An eleven course dinner at COI is extravagant, even by the gleefully self-indulgent standards of San Francisco diners. Some people might argue that ending such a meal with not one, but two, dessert courses crosses the line from luxury into excess. Happily, I’m not one of those people. At a recent feast at COI (possessor of two Michelin stars) I learned that dessert can be more than just a sweet tacked on after meat and veg—it can serve as an enlightening coda that ties together not just the tastes, but the concepts of the entire meal. With two standout offerings, the restaurant’s new pastry chef Deanie Hickox (formerly of Napa’s Ubuntu) dazzled us in her first week at the helm.
COI’s current menu elegantly evokes winter flavors without falling for seasonal clichés (pumpkin soup, anyone?) or overwhelming with floods of rich sauces and “hearty” slabs of meat. Canny chef-owner Daniel Patterson knows that some of the finest winter flavors are also the most delicate: mushrooms, cress and cauliflower are delightfully deployed, with Patterson coaxing complex flavor profiles from a handful of ingredients. Chanterelle porridge was a terrific surprise: rich, savory, meaty and mouth-filling, with nary a scrap of flesh in sight. The “Earth and Sea”—a smoky, mushroom-based soup—knocked us out, with strips of boiled Yuba cleverly standing in for noodles.
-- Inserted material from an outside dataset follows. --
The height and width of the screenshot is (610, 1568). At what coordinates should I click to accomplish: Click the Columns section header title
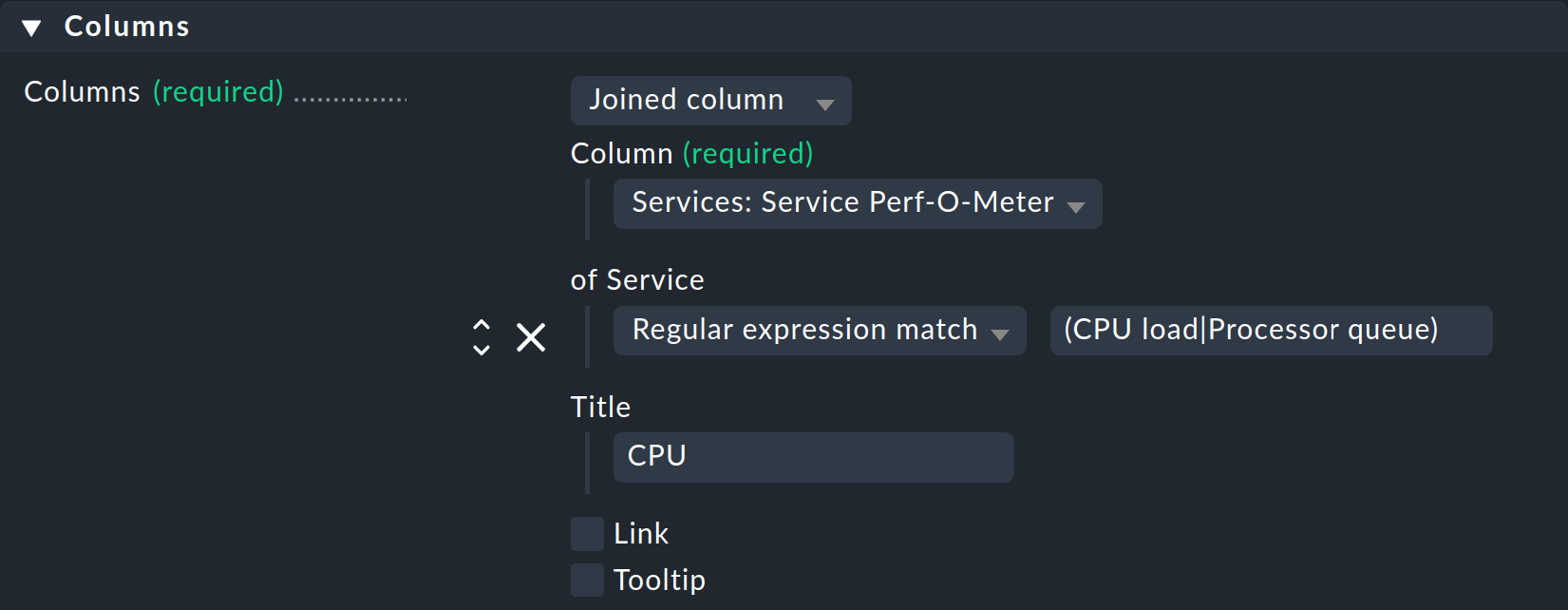[x=126, y=27]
When the first dessert appeared, I thought I’d tasted all the winter garden had to offer, but that was before I sampled the fir meringues. That’s fir, as in trees, reduced and ground to an ethereal powder that made the thin confections spark on your tongue as they melted away. But it was in the visuals of the too-modestly named “Lime Sherbet” that Hickox told her story. The small mound of white sherbet was accented by brilliant seasonal gems of pomegranate, and dusted with more luscious, resin-y fir. It looked like a snowy mountain peak, and tasted spicy-sweet.
The final dessert was “Bread and Chocolate”; like the courses before it, it was complex without getting tangled in a busy array of flavors. Small squares of brioche, crisp-chewy and lightly caramelized, were surrounded by an airy, faintly salty chocolate mousse and a perfect sprinkling of fresh tarragon. We oooh’ed, we ahhh’ed, we dispatched it in short order.
To Chef Patterson I say bravo and many thanks for a memorable meal—also, nice work on the Hickox hire. She’s a serious keeper.